* Data *
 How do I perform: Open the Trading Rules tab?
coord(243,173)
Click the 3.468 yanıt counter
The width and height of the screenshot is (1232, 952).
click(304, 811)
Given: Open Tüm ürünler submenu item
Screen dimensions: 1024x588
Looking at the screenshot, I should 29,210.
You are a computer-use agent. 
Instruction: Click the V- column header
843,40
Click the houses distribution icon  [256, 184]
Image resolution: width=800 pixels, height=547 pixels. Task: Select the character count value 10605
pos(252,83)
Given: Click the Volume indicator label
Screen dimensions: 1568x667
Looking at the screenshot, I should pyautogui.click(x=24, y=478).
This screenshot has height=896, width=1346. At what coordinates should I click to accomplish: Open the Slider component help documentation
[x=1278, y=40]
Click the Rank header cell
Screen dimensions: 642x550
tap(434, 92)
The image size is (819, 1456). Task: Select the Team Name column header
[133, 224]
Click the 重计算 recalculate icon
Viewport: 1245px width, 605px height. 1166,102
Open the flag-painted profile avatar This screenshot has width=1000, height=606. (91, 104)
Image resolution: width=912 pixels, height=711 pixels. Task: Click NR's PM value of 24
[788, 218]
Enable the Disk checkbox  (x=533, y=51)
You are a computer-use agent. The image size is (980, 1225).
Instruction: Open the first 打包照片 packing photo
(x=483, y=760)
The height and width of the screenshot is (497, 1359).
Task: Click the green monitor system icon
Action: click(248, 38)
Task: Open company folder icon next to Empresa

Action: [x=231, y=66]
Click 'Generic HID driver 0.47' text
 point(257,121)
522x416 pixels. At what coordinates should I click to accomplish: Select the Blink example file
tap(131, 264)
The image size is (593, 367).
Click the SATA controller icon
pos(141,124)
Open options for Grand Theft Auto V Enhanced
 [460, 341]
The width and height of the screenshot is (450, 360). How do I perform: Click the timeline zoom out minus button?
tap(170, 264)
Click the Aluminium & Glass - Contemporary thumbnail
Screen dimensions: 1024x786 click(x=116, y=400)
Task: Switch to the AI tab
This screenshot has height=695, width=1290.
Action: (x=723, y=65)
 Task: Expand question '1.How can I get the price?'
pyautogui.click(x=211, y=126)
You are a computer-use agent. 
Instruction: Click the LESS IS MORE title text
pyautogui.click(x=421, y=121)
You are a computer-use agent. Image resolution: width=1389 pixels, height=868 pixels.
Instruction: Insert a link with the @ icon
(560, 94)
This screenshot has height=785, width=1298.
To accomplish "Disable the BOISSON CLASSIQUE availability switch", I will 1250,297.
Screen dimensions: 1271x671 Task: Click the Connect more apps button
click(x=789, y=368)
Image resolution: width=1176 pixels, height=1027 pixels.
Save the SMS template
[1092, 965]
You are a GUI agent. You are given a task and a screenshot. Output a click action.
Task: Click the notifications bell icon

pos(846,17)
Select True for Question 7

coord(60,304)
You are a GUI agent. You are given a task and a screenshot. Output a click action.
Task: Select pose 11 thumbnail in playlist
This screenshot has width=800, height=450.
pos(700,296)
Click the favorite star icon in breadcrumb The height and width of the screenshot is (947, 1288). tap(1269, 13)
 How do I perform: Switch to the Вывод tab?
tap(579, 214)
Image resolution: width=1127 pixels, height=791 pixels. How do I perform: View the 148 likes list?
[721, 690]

* What you will do *
Please make an exact copy of every record, leaving nothing out.

* Written reply *
 How do I perform: Open the Trading Rules tab?
coord(243,173)
Click the 3.468 yanıt counter
The width and height of the screenshot is (1232, 952).
click(304, 811)
Given: Open Tüm ürünler submenu item
Screen dimensions: 1024x588
Looking at the screenshot, I should 29,210.
You are a computer-use agent. 
Instruction: Click the V- column header
843,40
Click the houses distribution icon  [256, 184]
Image resolution: width=800 pixels, height=547 pixels. Task: Select the character count value 10605
pos(252,83)
Given: Click the Volume indicator label
Screen dimensions: 1568x667
Looking at the screenshot, I should pyautogui.click(x=24, y=478).
This screenshot has height=896, width=1346. At what coordinates should I click to accomplish: Open the Slider component help documentation
[x=1278, y=40]
Click the Rank header cell
Screen dimensions: 642x550
tap(434, 92)
The image size is (819, 1456). Task: Select the Team Name column header
[133, 224]
Click the 重计算 recalculate icon
Viewport: 1245px width, 605px height. 1166,102
Open the flag-painted profile avatar This screenshot has width=1000, height=606. (91, 104)
Image resolution: width=912 pixels, height=711 pixels. Task: Click NR's PM value of 24
[788, 218]
Enable the Disk checkbox  (x=533, y=51)
You are a computer-use agent. The image size is (980, 1225).
Instruction: Open the first 打包照片 packing photo
(x=483, y=760)
The height and width of the screenshot is (497, 1359).
Task: Click the green monitor system icon
Action: click(248, 38)
Task: Open company folder icon next to Empresa

Action: [x=231, y=66]
Click 'Generic HID driver 0.47' text
 point(257,121)
522x416 pixels. At what coordinates should I click to accomplish: Select the Blink example file
tap(131, 264)
The image size is (593, 367).
Click the SATA controller icon
pos(141,124)
Open options for Grand Theft Auto V Enhanced
 [460, 341]
The width and height of the screenshot is (450, 360). How do I perform: Click the timeline zoom out minus button?
tap(170, 264)
Click the Aluminium & Glass - Contemporary thumbnail
Screen dimensions: 1024x786 click(x=116, y=400)
Task: Switch to the AI tab
This screenshot has height=695, width=1290.
Action: (x=723, y=65)
 Task: Expand question '1.How can I get the price?'
pyautogui.click(x=211, y=126)
You are a computer-use agent. 
Instruction: Click the LESS IS MORE title text
pyautogui.click(x=421, y=121)
You are a computer-use agent. Image resolution: width=1389 pixels, height=868 pixels.
Instruction: Insert a link with the @ icon
(560, 94)
This screenshot has height=785, width=1298.
To accomplish "Disable the BOISSON CLASSIQUE availability switch", I will 1250,297.
Screen dimensions: 1271x671 Task: Click the Connect more apps button
click(x=789, y=368)
Image resolution: width=1176 pixels, height=1027 pixels.
Save the SMS template
[1092, 965]
You are a GUI agent. You are given a task and a screenshot. Output a click action.
Task: Click the notifications bell icon

pos(846,17)
Select True for Question 7

coord(60,304)
You are a GUI agent. You are given a task and a screenshot. Output a click action.
Task: Select pose 11 thumbnail in playlist
This screenshot has width=800, height=450.
pos(700,296)
Click the favorite star icon in breadcrumb The height and width of the screenshot is (947, 1288). tap(1269, 13)
 How do I perform: Switch to the Вывод tab?
tap(579, 214)
Image resolution: width=1127 pixels, height=791 pixels. How do I perform: View the 148 likes list?
[721, 690]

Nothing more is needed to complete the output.